Responsabilités et cadre juridique

Les accidents de ski sont légions et nourrissent une abondante jurisprudence qui a inspiré la doctrine. Lorsque l’accident survient dans le cadre d’une leçon de ski le cercle des parties s’étend à l’encadrement. Il est de jurisprudence constante que les organisateurs d’activités sportives ne sont assujettis qu’à une obligation de sécurité de moyens. Toutefois, cette distinction est en partie corrigée par le degré d’intensité de l’obligation de moyens qui peut s’élever jusqu’à produire les mêmes effets que l’obligation de résultat. Cette variabilité est déterminée par différents facteurs : le niveau des participants, leur âge, la nature du sport encadré, des circonstances de temps et de lieu.

Sur la neige, comme sur la route, les responsabilités peuvent être multiples. Si vous heurtez un skieur, vous pouvez faire jouer votre assurance responsabilité civile vie privée pour indemniser le skieur blessé. Si vous êtes vous-même blessé et que le skieur responsable est identifié, sa garantie responsabilité civile vie privée prendra en charge les frais liés à votre accident sur les pistes de ski. Si vous vous êtes blessé tout seul, vous pouvez faire jouer la Garantie des accidents de la vie selon la gravité des conséquences de votre accident. La commune est la principale responsable de la sécurité sur le domaine skiable. Elle est responsable de l’état des pistes et du matériel utilisé pour le domaine skiable.

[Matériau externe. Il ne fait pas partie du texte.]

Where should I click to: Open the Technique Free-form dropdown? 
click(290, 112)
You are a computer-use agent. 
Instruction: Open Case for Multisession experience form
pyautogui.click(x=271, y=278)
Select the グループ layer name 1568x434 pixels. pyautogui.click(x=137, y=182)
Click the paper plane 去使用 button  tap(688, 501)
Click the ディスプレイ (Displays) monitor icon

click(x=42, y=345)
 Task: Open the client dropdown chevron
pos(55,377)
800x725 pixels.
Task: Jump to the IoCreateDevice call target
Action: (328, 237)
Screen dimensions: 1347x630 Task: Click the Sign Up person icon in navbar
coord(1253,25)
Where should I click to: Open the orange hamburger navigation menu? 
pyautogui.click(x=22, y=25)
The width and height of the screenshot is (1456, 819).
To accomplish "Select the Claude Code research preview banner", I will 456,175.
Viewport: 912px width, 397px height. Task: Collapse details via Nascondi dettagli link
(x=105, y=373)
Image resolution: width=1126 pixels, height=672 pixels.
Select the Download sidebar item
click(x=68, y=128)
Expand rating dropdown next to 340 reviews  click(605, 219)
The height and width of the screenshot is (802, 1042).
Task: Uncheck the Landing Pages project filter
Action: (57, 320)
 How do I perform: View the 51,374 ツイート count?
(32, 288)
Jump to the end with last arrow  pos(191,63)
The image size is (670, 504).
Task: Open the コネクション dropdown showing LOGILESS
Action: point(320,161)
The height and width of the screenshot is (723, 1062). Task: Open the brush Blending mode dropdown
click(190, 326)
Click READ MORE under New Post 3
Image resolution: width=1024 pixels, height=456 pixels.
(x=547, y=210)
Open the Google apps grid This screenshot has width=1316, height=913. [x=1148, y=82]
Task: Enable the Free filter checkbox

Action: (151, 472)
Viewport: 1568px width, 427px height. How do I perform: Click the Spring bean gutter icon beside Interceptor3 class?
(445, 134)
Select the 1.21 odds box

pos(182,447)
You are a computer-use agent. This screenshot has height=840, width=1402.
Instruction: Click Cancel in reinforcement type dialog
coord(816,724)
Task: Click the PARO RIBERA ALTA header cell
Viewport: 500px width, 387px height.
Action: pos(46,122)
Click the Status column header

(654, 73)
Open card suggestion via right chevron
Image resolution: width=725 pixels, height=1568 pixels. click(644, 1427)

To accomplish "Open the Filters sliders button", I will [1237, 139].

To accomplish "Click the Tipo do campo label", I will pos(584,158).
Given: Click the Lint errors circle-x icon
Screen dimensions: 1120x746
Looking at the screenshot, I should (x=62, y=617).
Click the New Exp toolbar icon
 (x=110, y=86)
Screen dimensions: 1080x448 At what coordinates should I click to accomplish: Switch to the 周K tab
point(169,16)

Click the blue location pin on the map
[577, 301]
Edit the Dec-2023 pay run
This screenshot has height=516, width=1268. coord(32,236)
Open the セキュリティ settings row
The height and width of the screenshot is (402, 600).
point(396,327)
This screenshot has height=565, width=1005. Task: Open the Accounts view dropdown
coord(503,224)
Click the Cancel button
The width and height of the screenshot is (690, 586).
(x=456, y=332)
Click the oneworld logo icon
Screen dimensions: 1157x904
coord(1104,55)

Il arrive que le responsable d’un accident sur les pistes de ski prenne la fuite après la survenance de l’accident. L’atteinte causée à une victime par une personne circulant sur le sol dans un lieu ouvert à la circulation publique relève de la compétence du Fonds de Garantie des Assurances Obligatoires (FGAO) au sens de l’article L 421-1 du Code des assurances. Cette preuve restant à la charge de la victime. Si la déclaration de l’accident à sa compagnie d’assurance est un bon réflexe, lui confier le soin d’instruire votre dossier est souvent une grave erreur. Il est préférable que le responsable ait fait préalablement sa déclaration auprès de sa compagnie d’assurance. Il conviendra donc d’établir la matérialité de l’accident en démontrant les circonstances exactes. Les coordonnées téléphoniques ou celles des témoins est indispensable. Dans l’idéal, il est préférable dans les suites de l’accident ou dans les premiers jours de réaliser un constat amiable.